Anil Mohanty, Group CHRO, Falcon Marine
“For me, the situation is very straightforward. Moonlighting becomes unacceptable the moment it creates a conflict of interest – especially when the employee works for a competitor.
Whether someone is a star performer or an average contributor does not change that principle. If I am working for my organisation and at the same time helping a competing company build similar solutions, that is a direct conflict.

Many people argue that what they do after office hours is their personal matter. But employment is built on a relationship of trust and confidentiality. You may say you are not sharing code or documents, but how can anyone guarantee that knowledge, patterns, or best practices gained from your employer are not influencing your work elsewhere?
Even if it happens unintentionally, it still compromises the organisation’s intellectual advantage.
I am not against all external engagements. As subject-matter experts, professionals are sometimes invited to share insights, give advice, or participate in short consulting assignments. A one-hour discussion or a one-time advisory session is different from continuously working on projects for another company.
However, when the engagement is with a competitor, that is a clear breach. Talent is important, but no individual is indispensable. Organisations cannot compromise ethics simply because someone is a high performer.
If Arjun were working on projects unrelated to NexGen’s domain, perhaps there could be room for discussion. But building technology solutions for a competing HR tech firm crosses the line.
Moonlighting may be negotiable in some contexts, but conflict with a competitor is non-negotiable.”
Chandrasekhar Mukherjee, Senior HR leader
“The first lens I apply to this situation is legality. A full-time employee is engaged by the organisation as a full-time resource. That is what ‘FTE’ means. When someone accepts full-time employment, they cannot simultaneously work elsewhere in a similar capacity without permission.y

Even when professionals take up guest lectures, consulting assignments, or advisory roles, they usually seek prior approval from their employer. Transparency is essential.
But the bigger concern here is not just legality – it is culture and precedent. Organisations are built not only on performance metrics but also on behavioural standards.
If a high-performing employee is allowed to break those standards because he is valuable, the message to the rest of the organisation is simple: rules apply selectively. That is the fastest way to weaken organisational culture.
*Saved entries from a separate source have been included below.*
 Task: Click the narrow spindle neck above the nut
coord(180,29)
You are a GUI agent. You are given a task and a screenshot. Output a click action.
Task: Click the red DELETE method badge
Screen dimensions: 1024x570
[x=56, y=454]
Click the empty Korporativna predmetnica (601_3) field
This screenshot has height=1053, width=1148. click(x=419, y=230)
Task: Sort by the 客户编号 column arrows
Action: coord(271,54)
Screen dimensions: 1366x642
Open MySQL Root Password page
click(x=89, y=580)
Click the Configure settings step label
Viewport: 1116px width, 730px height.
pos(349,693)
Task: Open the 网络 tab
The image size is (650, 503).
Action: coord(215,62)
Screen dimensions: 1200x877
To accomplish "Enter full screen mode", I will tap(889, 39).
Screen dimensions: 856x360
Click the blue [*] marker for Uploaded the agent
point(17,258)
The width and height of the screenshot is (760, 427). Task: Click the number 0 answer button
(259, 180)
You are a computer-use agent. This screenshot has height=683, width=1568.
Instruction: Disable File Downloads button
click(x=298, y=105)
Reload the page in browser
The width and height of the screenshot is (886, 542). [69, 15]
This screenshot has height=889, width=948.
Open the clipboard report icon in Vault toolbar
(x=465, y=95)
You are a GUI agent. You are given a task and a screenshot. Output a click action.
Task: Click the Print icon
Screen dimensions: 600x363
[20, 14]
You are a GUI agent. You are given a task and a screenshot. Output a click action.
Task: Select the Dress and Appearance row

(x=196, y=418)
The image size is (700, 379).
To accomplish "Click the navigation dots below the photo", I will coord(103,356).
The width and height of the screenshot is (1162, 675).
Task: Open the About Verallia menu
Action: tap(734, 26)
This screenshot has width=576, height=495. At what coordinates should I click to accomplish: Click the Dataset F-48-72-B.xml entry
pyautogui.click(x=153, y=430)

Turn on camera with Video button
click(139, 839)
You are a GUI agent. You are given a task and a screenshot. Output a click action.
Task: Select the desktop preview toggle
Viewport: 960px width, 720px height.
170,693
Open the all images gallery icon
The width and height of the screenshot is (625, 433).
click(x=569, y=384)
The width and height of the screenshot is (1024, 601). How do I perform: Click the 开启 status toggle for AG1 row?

Working for a competitor makes the situation even more serious. Whether or not Arjun shares code is irrelevant. He carries with him knowledge about architecture, product strategy, and problem-solving approaches. Even informal conversations can transfer competitive insights.
Some may argue that losing a star performer would hurt NexGen. But organisations must think long-term. Culture is defined by the actions taken in difficult moments.
If leadership tolerates such behaviour, others will inevitably follow. Soon, employees may start prioritising their side work over the organisation’s goals.
In my view, this is not just a policy issue – it is an ethical one. Organisations must stand firm on such matters.
Allowing a top performer to break rules creates a dangerous precedent. Culture must outweigh individual brilliance.”
If you were the CHRO at NexGen
You have been asked to recommend a course of action to the leadership team.
Do you:
- Terminate Arjun for conflict of interest, even though the policy was vague, to protect the organisation’s competitive advantage?
- Allow the moonlighting this time, but clarify and tighten the policy immediately for all future cases?
- Issue a formal warning and require him to cease all work with competitors, while allowing non-competing freelance work with prior approval?
Or is the deeper question this:
In an age where talent increasingly views employment as transactional and seeks multiple income streams, can organisations still demand exclusive loyalty—or must the employment contract itself evolve?